8. The reign of the Monkey Queen of Japan has just begun.

Yakei, a 9-year-old Japanese macaque, battled other macaques – including an elderly alpha male and his own mother – to become the first known female troop leader in the history of his reserve, which is home to more than 1,000 macaques.

His continued reign surprised scientists. During her first breeding season as queen, a time when tensions run high, they believed a dramatic love triangle could bring down Yakei, fearing a spurned suitor would steal her throne. But she maintained her position while mating successfully.

“Social intelligence is more important than physical strength for Japanese macaques,” one scientist told The Times; another speculated that the allies she amassed as queen likely supported her.

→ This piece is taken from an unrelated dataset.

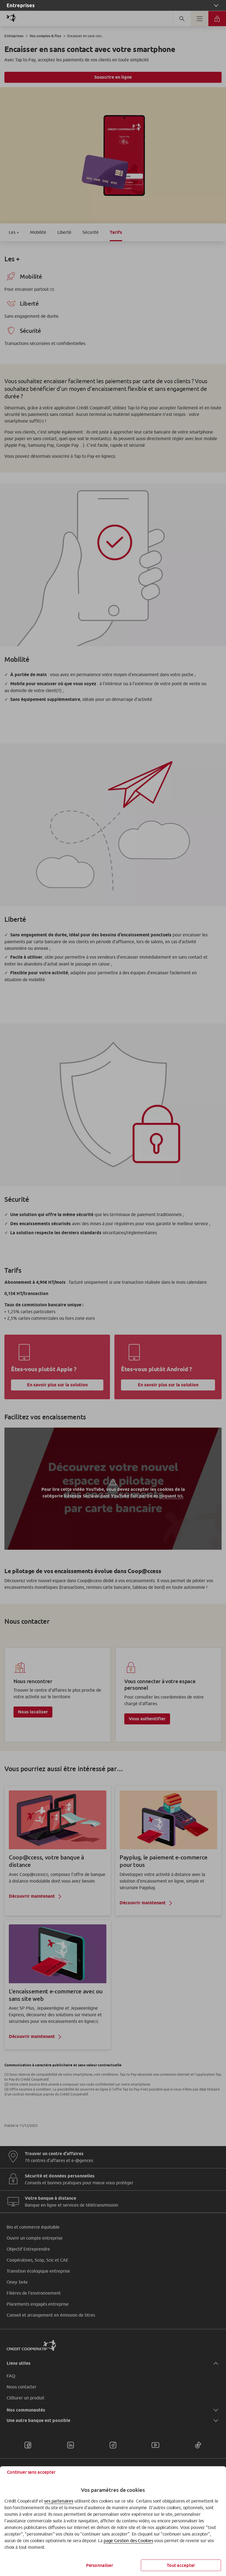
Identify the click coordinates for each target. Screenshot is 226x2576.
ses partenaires (58, 2500)
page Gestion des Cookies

9. Not only are Rihanna’s maternity clothes not dirty, they are barely there.

In the annals of public pregnancy, there’s never been anything quite like it, writes our fashion critic Vanessa Friedman. Since announcing her pregnancy in January, pop singer Rihanna’s fashion choices have been marked more by what she hasn’t worn than by what she has.

Rihanna showed off her growing bare midriff in artful designs she wears everywhere from fashion shows to Oscar parties. But the fashion might not even be the main point: It’s a “totally transgressive and highly political statement,” a media studies professor has said, and Rihanna herself calls her pregnancy style “rebellious.” “.


10. And finally, old images of a very young Prince.

In February, a Minnesota television station planned to cover the upcoming Minneapolis teachers’ strike. Archivists helped put together footage of a 1970 strike for context. A producer thought he saw a familiar face.

A boy wearing earmuffs told a reporter that teachers ‘should have more money’ because they ‘work overtime for us and stuff’. After a five-week investigation, he was confirmed as Prince Nelson – as he was known at the time – the music legend who died in 2016.